→ Work to do: Present every line of the data below as a Markdown table with the columns "Row" and "Line." Number each row and omit blank lines.

→ Material shown:
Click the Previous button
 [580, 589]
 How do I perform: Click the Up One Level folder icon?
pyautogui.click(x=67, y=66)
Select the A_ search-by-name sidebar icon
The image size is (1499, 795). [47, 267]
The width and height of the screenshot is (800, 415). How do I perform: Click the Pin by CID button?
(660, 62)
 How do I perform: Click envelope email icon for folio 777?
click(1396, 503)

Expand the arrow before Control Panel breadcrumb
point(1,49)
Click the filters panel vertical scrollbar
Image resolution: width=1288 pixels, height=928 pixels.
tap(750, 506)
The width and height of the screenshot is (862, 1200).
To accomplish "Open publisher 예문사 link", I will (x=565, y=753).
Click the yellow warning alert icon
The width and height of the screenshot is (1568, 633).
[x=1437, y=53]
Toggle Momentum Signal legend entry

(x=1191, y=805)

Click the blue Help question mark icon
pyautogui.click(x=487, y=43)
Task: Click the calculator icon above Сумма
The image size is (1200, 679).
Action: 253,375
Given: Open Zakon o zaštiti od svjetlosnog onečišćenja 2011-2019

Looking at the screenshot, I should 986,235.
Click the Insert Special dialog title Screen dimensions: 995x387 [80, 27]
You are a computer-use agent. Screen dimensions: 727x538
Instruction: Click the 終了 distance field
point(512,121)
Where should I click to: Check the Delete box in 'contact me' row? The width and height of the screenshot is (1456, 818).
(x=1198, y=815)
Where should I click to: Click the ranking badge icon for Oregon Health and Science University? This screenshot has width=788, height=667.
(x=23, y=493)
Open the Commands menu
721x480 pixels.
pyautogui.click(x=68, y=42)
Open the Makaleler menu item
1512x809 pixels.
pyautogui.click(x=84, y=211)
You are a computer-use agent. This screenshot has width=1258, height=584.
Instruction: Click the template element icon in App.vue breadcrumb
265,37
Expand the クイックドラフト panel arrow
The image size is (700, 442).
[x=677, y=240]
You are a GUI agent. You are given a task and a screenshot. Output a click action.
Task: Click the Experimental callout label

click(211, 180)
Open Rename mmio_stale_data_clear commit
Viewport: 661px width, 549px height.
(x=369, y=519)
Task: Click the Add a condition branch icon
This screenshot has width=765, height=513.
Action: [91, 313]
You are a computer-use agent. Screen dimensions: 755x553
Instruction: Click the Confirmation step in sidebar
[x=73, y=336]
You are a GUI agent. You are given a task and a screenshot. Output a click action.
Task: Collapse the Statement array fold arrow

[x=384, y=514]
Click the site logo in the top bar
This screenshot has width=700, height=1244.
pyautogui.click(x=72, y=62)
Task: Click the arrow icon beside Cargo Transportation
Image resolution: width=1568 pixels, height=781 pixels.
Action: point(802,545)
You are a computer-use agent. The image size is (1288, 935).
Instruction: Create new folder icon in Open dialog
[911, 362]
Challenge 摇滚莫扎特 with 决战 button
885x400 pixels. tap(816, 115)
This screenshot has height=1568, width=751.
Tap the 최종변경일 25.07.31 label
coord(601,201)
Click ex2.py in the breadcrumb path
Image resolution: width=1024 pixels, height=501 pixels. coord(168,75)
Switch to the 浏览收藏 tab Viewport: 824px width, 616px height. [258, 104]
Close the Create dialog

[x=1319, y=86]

→ Response to this exercise:
| Row | Line |
|---|---|
| 1 | Click the Previous button |
| 2 |  [580, 589] |
| 3 |  How do I perform: Click the Up One Level folder icon? |
| 4 | pyautogui.click(x=67, y=66) |
| 5 | Select the A_ search-by-name sidebar icon |
| 6 | The image size is (1499, 795). [47, 267] |
| 7 | The width and height of the screenshot is (800, 415). How do I perform: Click the Pin by CID button? |
| 8 | (660, 62) |
| 9 |  How do I perform: Click envelope email icon for folio 777? |
| 10 | click(1396, 503) |
| 11 | Expand the arrow before Control Panel breadcrumb |
| 12 | point(1,49) |
| 13 | Click the filters panel vertical scrollbar |
| 14 | Image resolution: width=1288 pixels, height=928 pixels. |
| 15 | tap(750, 506) |
| 16 | The width and height of the screenshot is (862, 1200). |
| 17 | To accomplish "Open publisher 예문사 link", I will (x=565, y=753). |
| 18 | Click the yellow warning alert icon |
| 19 | The width and height of the screenshot is (1568, 633). |
| 20 | [x=1437, y=53] |
| 21 | Toggle Momentum Signal legend entry |
| 22 | (x=1191, y=805) |
| 23 | Click the blue Help question mark icon |
| 24 | pyautogui.click(x=487, y=43) |
| 25 | Task: Click the calculator icon above Сумма |
| 26 | The image size is (1200, 679). |
| 27 | Action: 253,375 |
| 28 | Given: Open Zakon o zaštiti od svjetlosnog onečišćenja 2011-2019 |
| 29 | Looking at the screenshot, I should 986,235. |
| 30 | Click the Insert Special dialog title Screen dimensions: 995x387 [80, 27] |
| 31 | You are a computer-use agent. Screen dimensions: 727x538 |
| 32 | Instruction: Click the 終了 distance field |
| 33 | point(512,121) |
| 34 | Where should I click to: Check the Delete box in 'contact me' row? The width and height of the screenshot is (1456, 818). |
| 35 | (x=1198, y=815) |
| 36 | Where should I click to: Click the ranking badge icon for Oregon Health and Science University? This screenshot has width=788, height=667. |
| 37 | (x=23, y=493) |
| 38 | Open the Commands menu |
| 39 | 721x480 pixels. |
| 40 | pyautogui.click(x=68, y=42) |
| 41 | Open the Makaleler menu item |
| 42 | 1512x809 pixels. |
| 43 | pyautogui.click(x=84, y=211) |
| 44 | You are a computer-use agent. This screenshot has width=1258, height=584. |
| 45 | Instruction: Click the template element icon in App.vue breadcrumb |
| 46 | 265,37 |
| 47 | Expand the クイックドラフト panel arrow |
| 48 | The image size is (700, 442). |
| 49 | [x=677, y=240] |
| 50 | You are a GUI agent. You are given a task and a screenshot. Output a click action. |
| 51 | Task: Click the Experimental callout label |
| 52 | click(211, 180) |
| 53 | Open Rename mmio_stale_data_clear commit |
| 54 | Viewport: 661px width, 549px height. |
| 55 | (x=369, y=519) |
| 56 | Task: Click the Add a condition branch icon |
| 57 | This screenshot has width=765, height=513. |
| 58 | Action: [91, 313] |
| 59 | You are a computer-use agent. Screen dimensions: 755x553 |
| 60 | Instruction: Click the Confirmation step in sidebar |
| 61 | [x=73, y=336] |
| 62 | You are a GUI agent. You are given a task and a screenshot. Output a click action. |
| 63 | Task: Collapse the Statement array fold arrow |
| 64 | [x=384, y=514] |
| 65 | Click the site logo in the top bar |
| 66 | This screenshot has width=700, height=1244. |
| 67 | pyautogui.click(x=72, y=62) |
| 68 | Task: Click the arrow icon beside Cargo Transportation |
| 69 | Image resolution: width=1568 pixels, height=781 pixels. |
| 70 | Action: point(802,545) |
| 71 | You are a computer-use agent. The image size is (1288, 935). |
| 72 | Instruction: Create new folder icon in Open dialog |
| 73 | [911, 362] |
| 74 | Challenge 摇滚莫扎特 with 决战 button |
| 75 | 885x400 pixels. tap(816, 115) |
| 76 | This screenshot has height=1568, width=751. |
| 77 | Tap the 최종변경일 25.07.31 label |
| 78 | coord(601,201) |
| 79 | Click ex2.py in the breadcrumb path |
| 80 | Image resolution: width=1024 pixels, height=501 pixels. coord(168,75) |
| 81 | Switch to the 浏览收藏 tab Viewport: 824px width, 616px height. [258, 104] |
| 82 | Close the Create dialog |
| 83 | [x=1319, y=86] |